Using the Data Management Tools >> Projections and Transformations >> Raster >> Project Raster tool, project the land_water layer using a world sinusoidal projection  (Projected Coordinate Systems >> World >> Sinusoidal (world) ). Name the output land_water_sin.img and make sure to save it in your project folder.

At first glance, the sinusoidal raster does not look different from that of the unprojected (GCS) raster. However, when zooming in near the polar regions, you’ll note that the sinusoidal pixels are distorted (i.e. they are not square shaped).

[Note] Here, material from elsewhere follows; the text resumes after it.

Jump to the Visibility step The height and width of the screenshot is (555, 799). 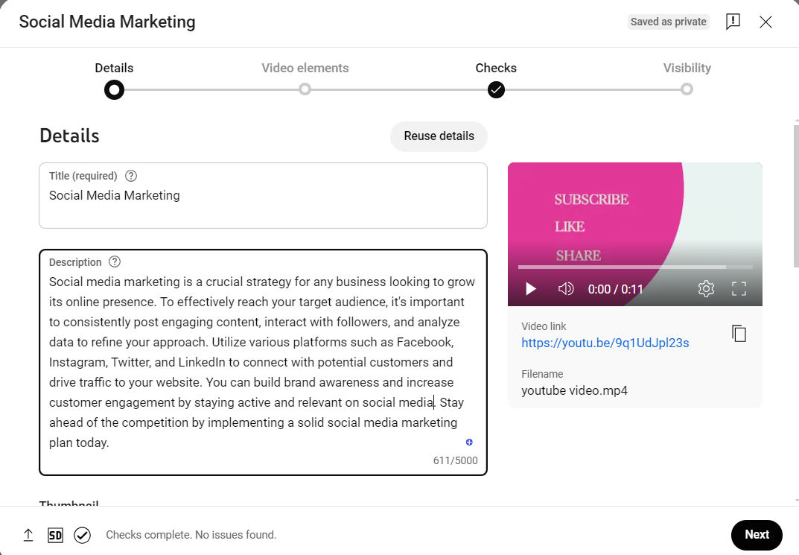[x=687, y=89]
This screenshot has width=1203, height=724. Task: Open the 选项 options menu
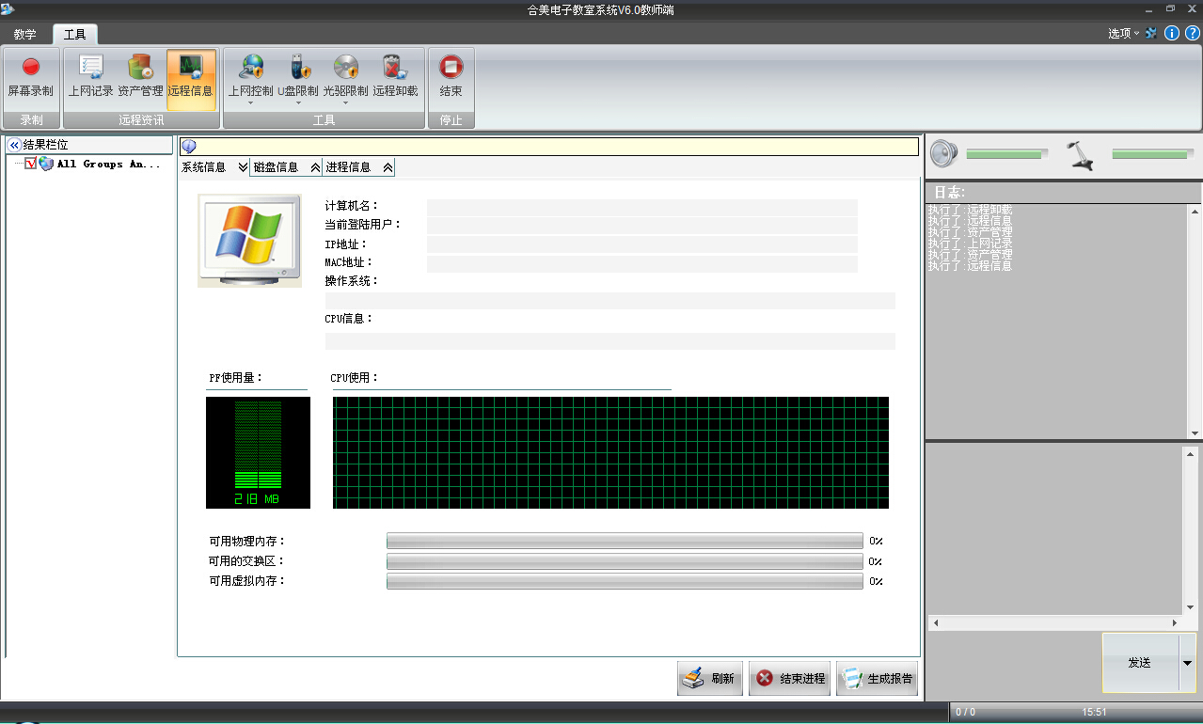click(1123, 33)
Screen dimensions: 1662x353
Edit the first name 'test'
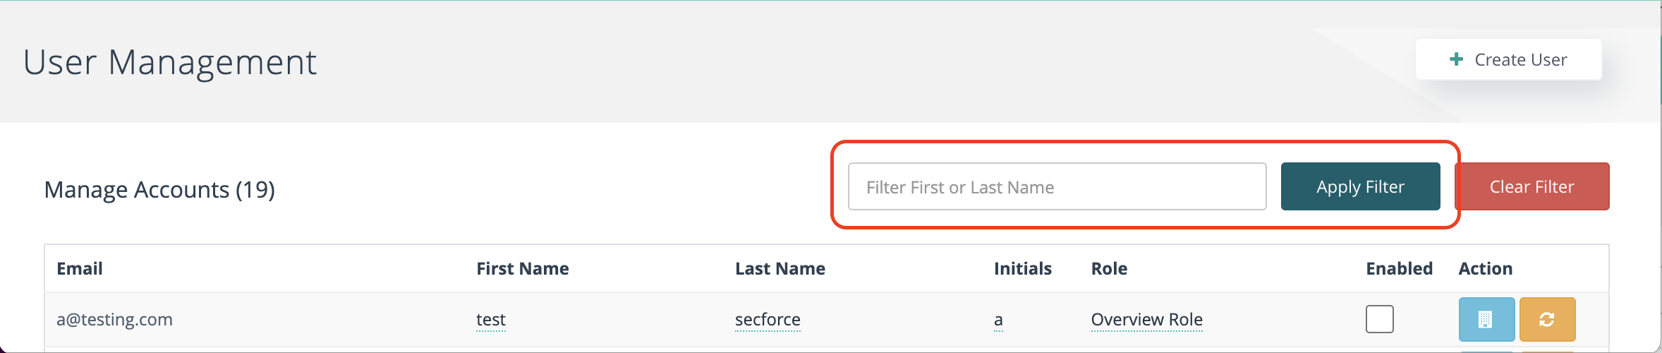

To view the new raster layer in its native coordinate system, change the data frame’s coordinate system to World Sinusoidal by right-clicking on the data frame’s name and selecting Properties then the Coordinate system tab. You can select the coordinate system from the Layer’s folder instead of navigating through the different PCS options.

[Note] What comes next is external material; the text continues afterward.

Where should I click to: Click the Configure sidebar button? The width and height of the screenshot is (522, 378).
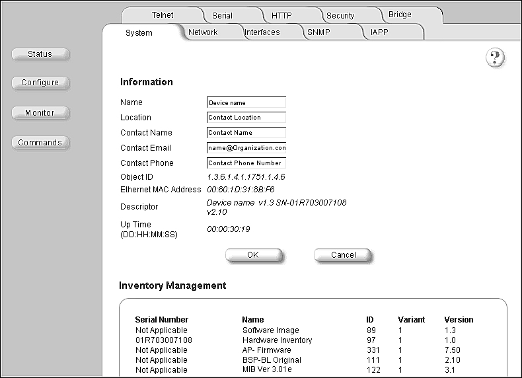point(40,83)
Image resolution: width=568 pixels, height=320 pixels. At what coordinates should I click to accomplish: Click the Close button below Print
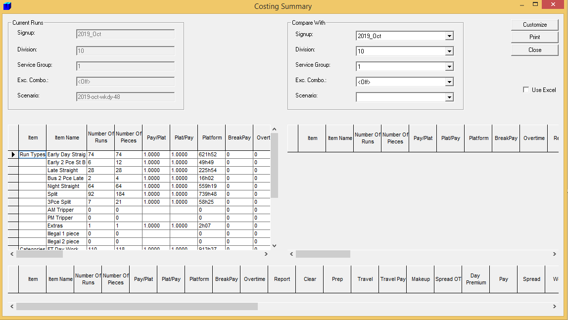[x=534, y=49]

Note the diminishing number of pixels along the east-west axis when approaching the poles.

Note: As of version 10.4, ArcGIS may not properly update the count field in the projected raster attribute table. This results in erroneous pixel counts!  A workaround is to close the attribute table and run Data Management >> Raster >> Raster Properties >> Build Raster Attribute Table on this table to update the count values.

The new Value counts for 0’s and 1’s should now read 264,984 and 106,082 respectively.

Recall that 0’s represent water, hence the fraction of water covering the earth’s surface can be estimated from this raster as 264,984 / (264,984 + 106,082) = 0.71 (or 71%).

This ends this exercise.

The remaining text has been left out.